### [What this task involves]
Copy the data word for word, starting at the line that contains "This screenshot has width=834, height=572." and ending at the end of the data. Omit the pictures from your copy.

Collection entries:
*-*-*
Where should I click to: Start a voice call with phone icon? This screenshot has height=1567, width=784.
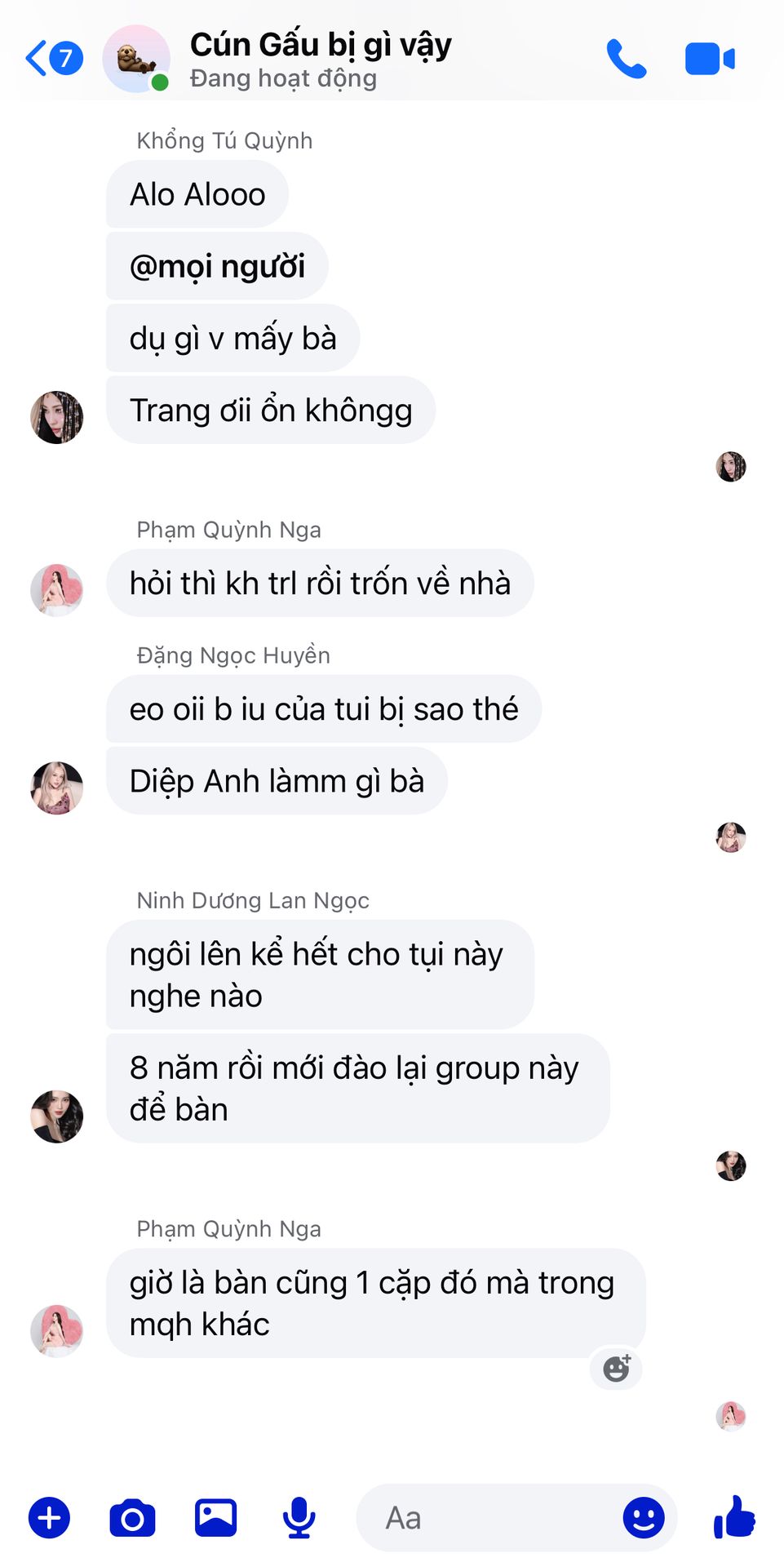coord(626,59)
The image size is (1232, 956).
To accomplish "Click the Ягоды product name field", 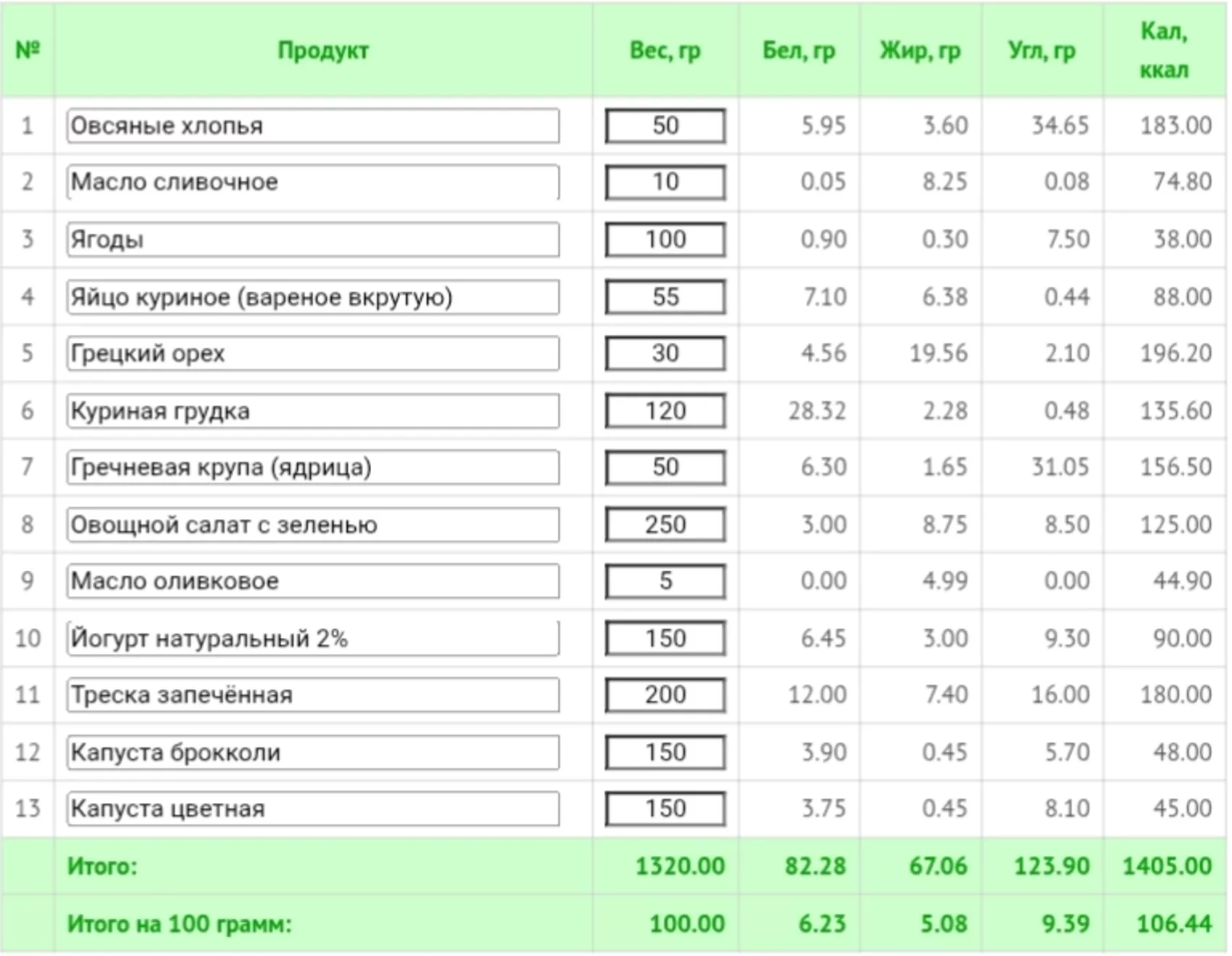I will [x=313, y=239].
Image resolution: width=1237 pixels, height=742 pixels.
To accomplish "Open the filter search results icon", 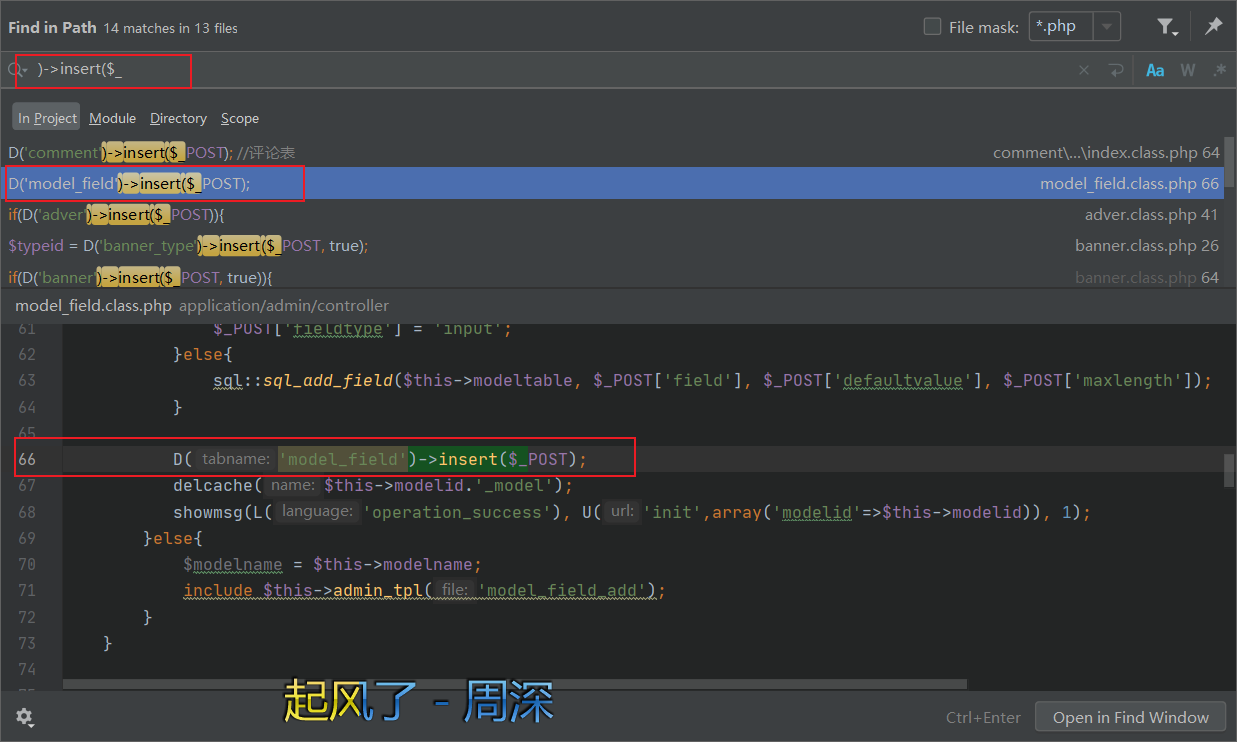I will [1167, 27].
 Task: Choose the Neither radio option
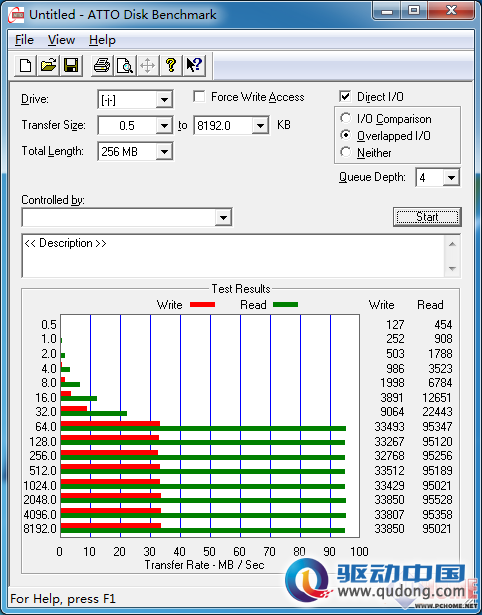tap(346, 152)
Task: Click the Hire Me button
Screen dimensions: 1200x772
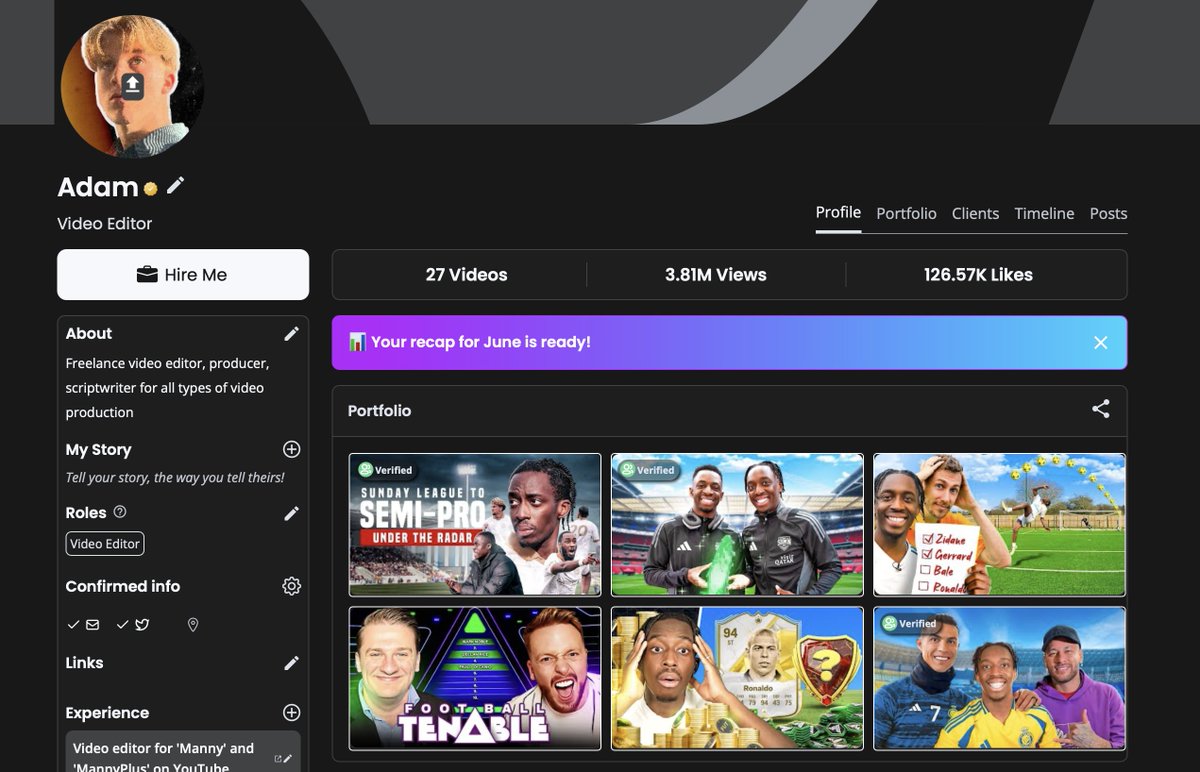Action: 183,274
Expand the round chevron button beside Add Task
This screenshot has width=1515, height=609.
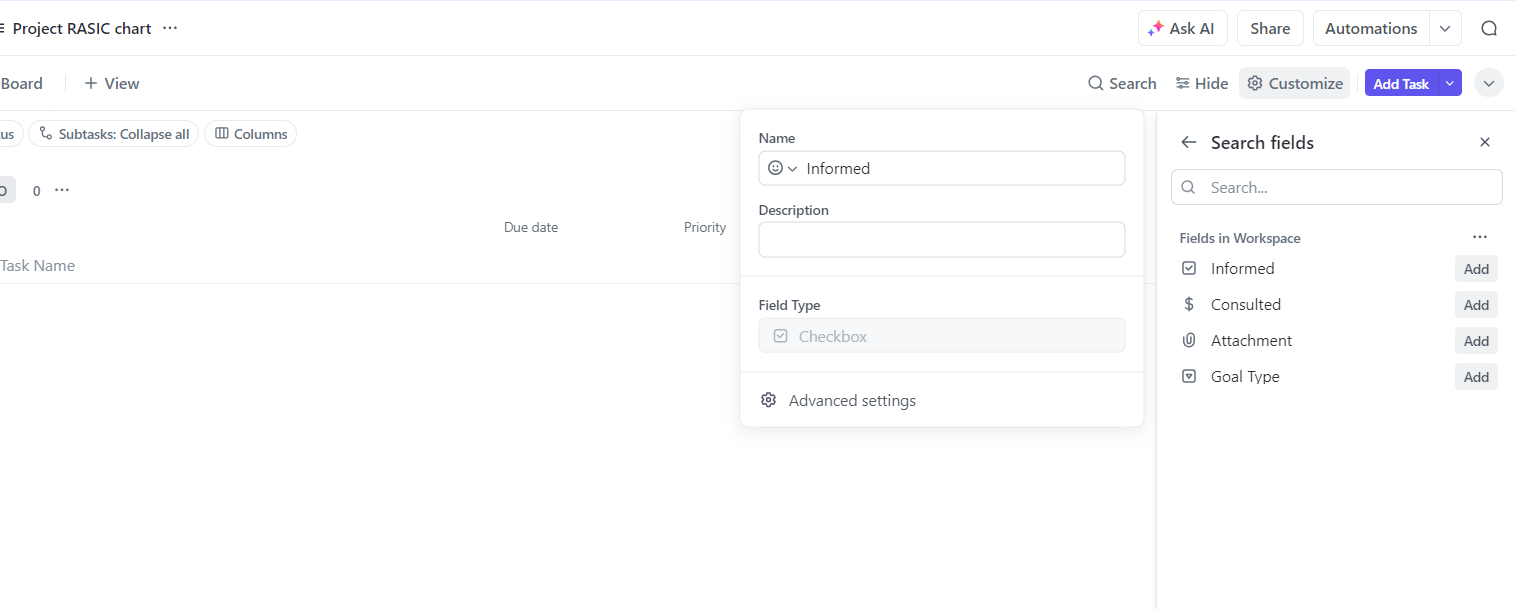click(1489, 83)
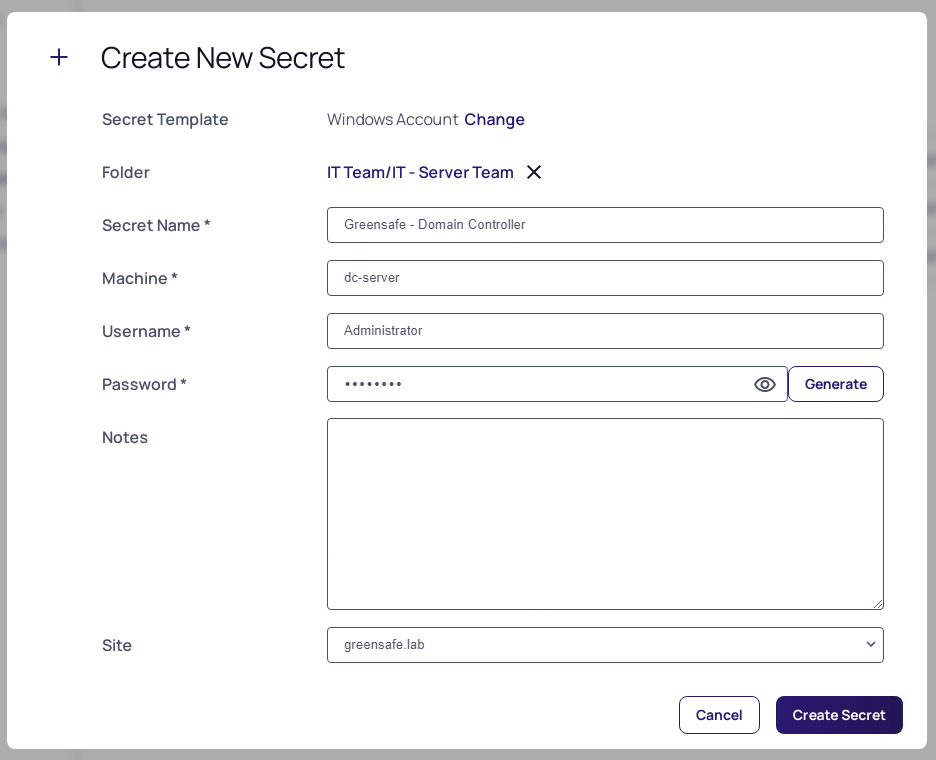Select greensafe.lab from the Site combo box

pyautogui.click(x=605, y=645)
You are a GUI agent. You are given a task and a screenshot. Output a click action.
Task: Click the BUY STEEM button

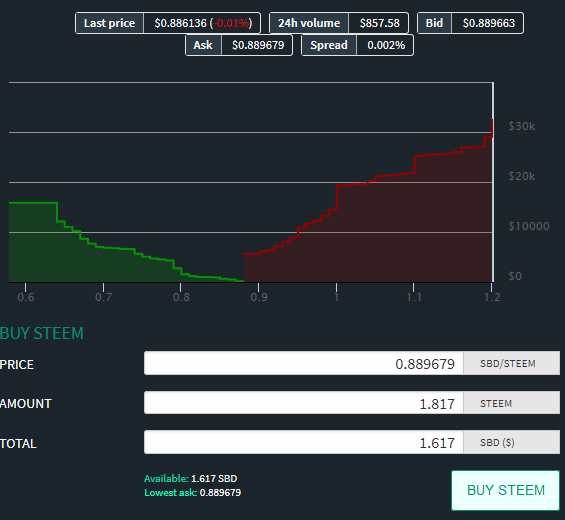coord(505,490)
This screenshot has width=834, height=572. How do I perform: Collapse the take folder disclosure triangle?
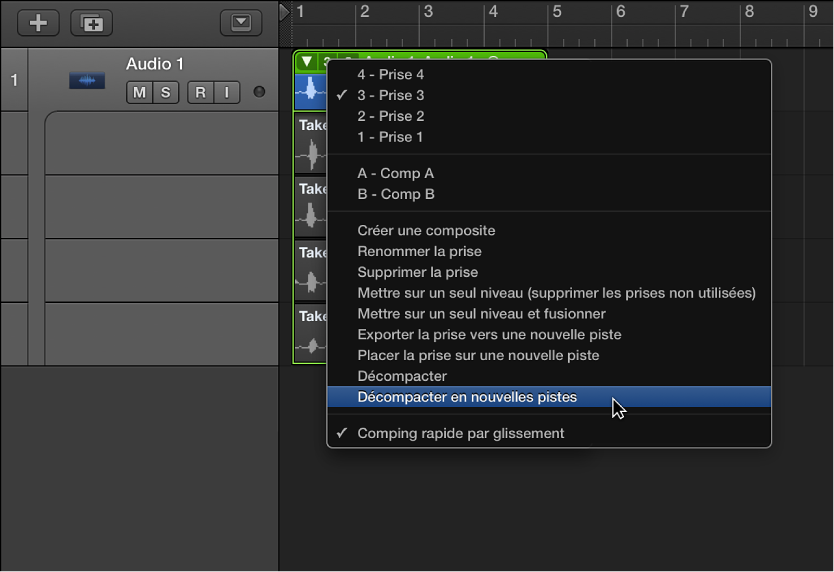coord(307,62)
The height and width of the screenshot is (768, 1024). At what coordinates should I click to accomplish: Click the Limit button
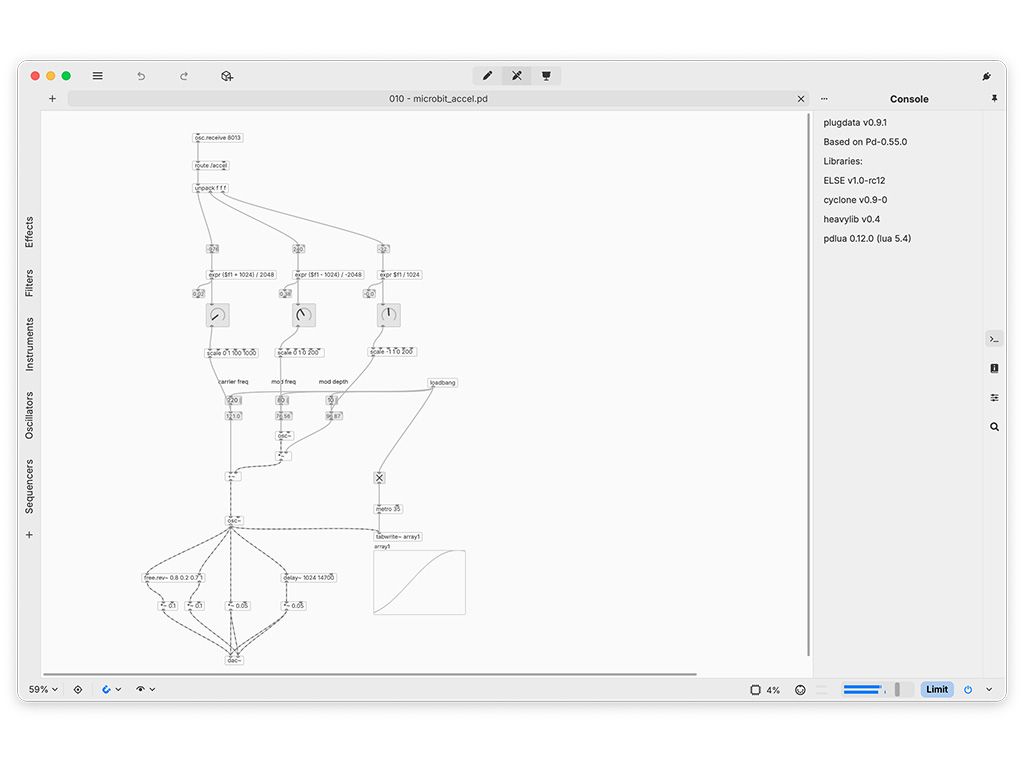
*-*-*
### [Answer]
This screenshot has width=834, height=572. How do I perform: Collapse the take folder disclosure triangle?
coord(307,62)
The height and width of the screenshot is (768, 1024). At what coordinates should I click to accomplish: Click the Limit button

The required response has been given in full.